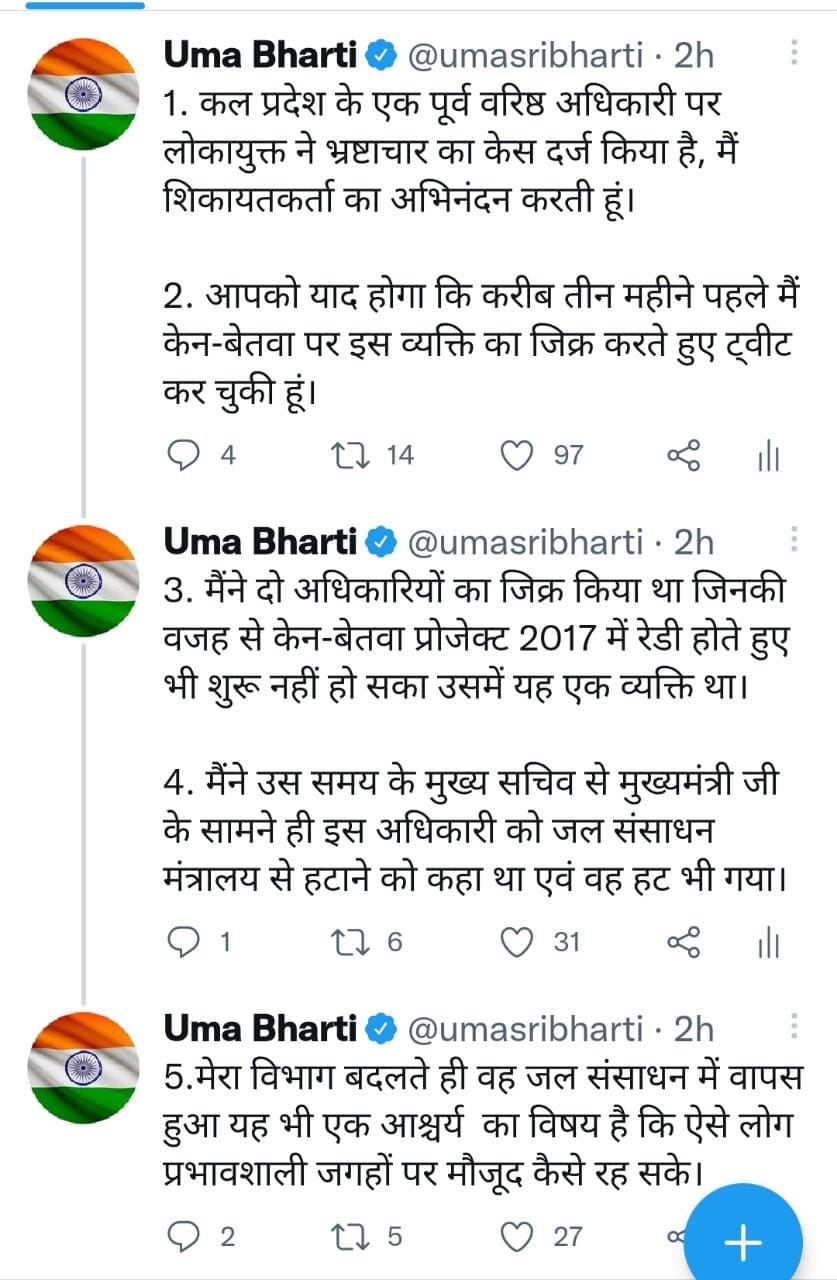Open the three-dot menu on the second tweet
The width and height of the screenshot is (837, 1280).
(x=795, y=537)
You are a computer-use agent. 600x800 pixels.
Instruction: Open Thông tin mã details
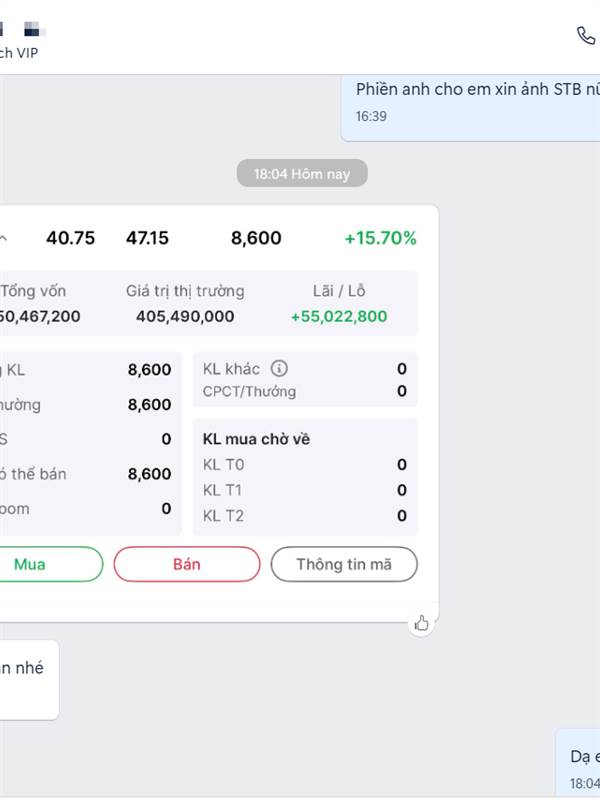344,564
==
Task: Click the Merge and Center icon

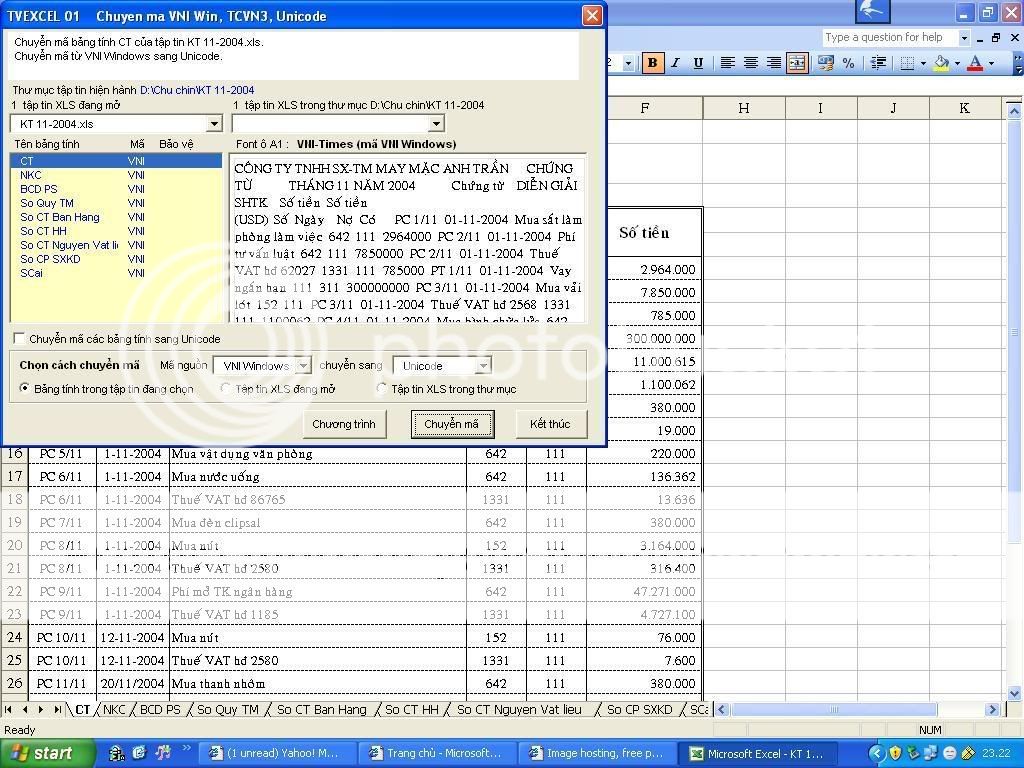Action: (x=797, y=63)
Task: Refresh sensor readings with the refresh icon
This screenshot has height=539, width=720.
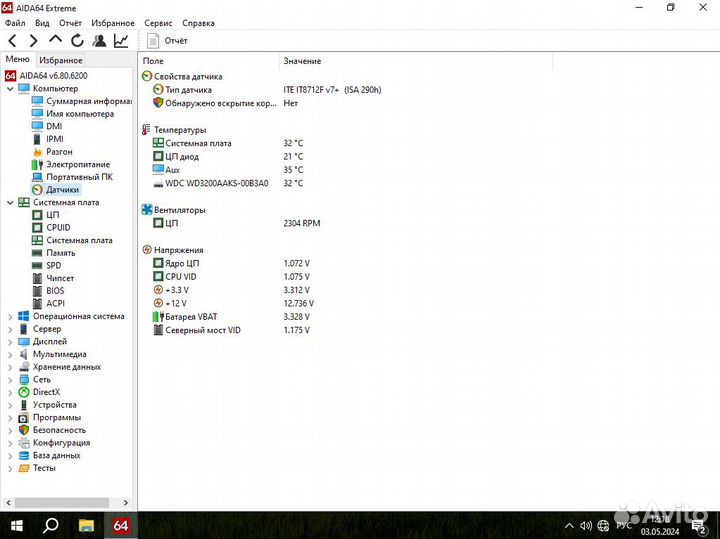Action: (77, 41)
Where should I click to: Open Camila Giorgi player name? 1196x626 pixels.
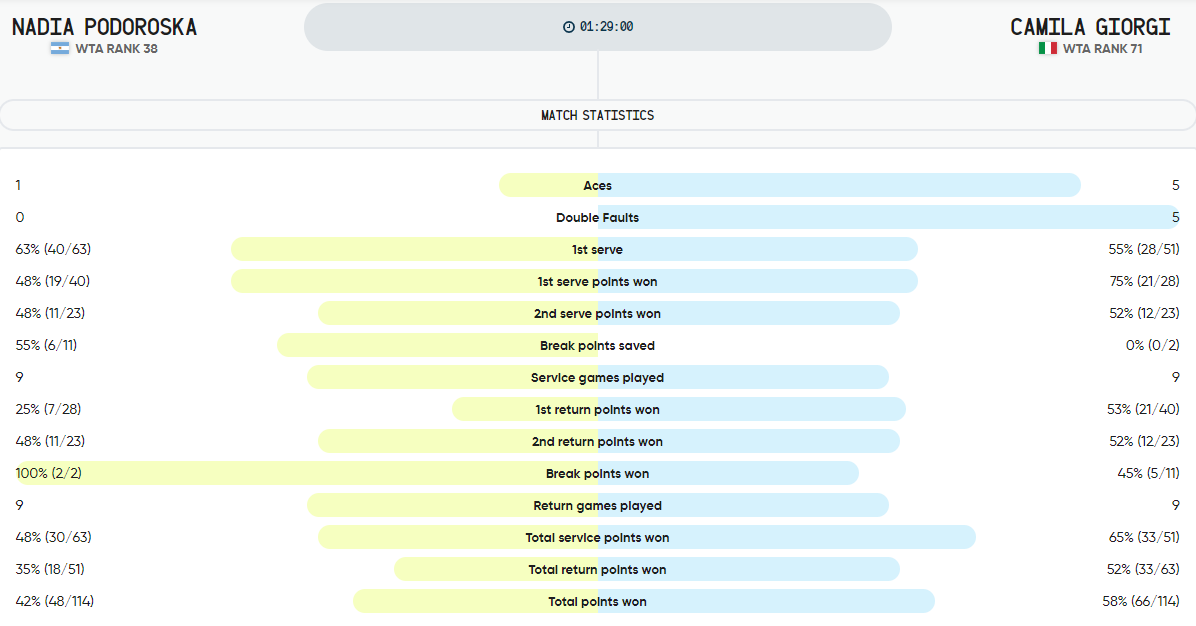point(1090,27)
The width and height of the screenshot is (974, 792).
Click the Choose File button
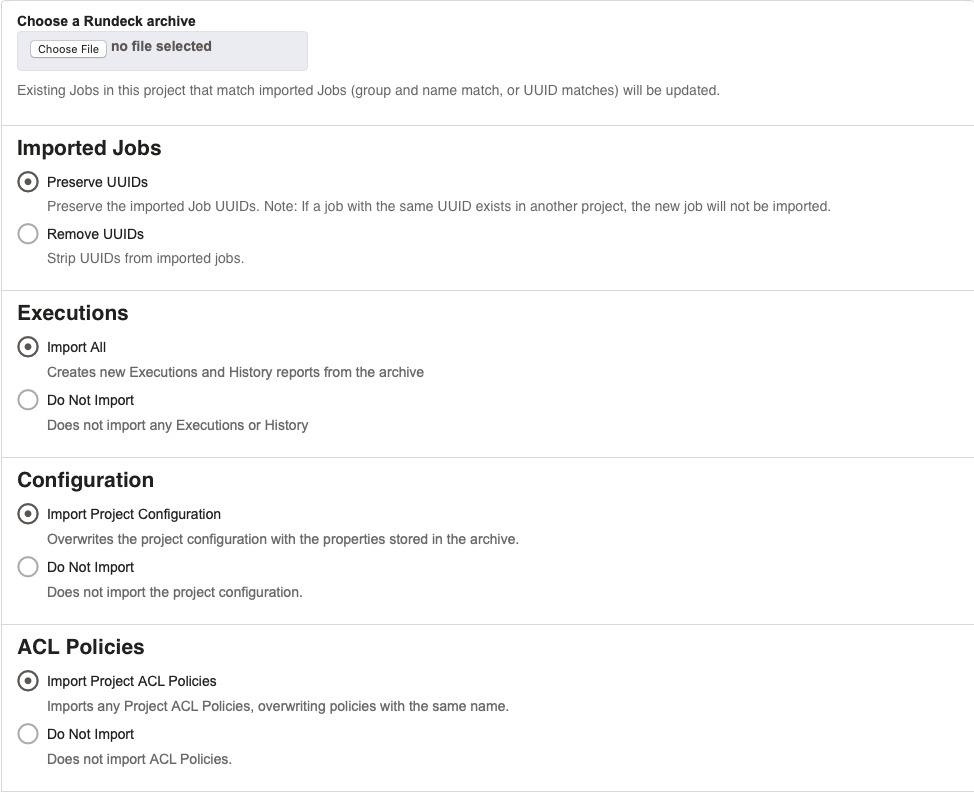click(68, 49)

[PROBLEM DESCRIPTION]
Nothing but the lines from the one with "Task: Refresh sensor" to the one with "The width and height of the screenshot is (974, 792)." above, both included, should be transcribed, exactly and without pictures.

[EXERCISE OUTPUT]
Task: Refresh sensor readings with the refresh icon
This screenshot has height=539, width=720.
Action: (77, 41)
Where should I click to: Open Camila Giorgi player name? 1196x626 pixels.
point(1090,27)
The width and height of the screenshot is (974, 792).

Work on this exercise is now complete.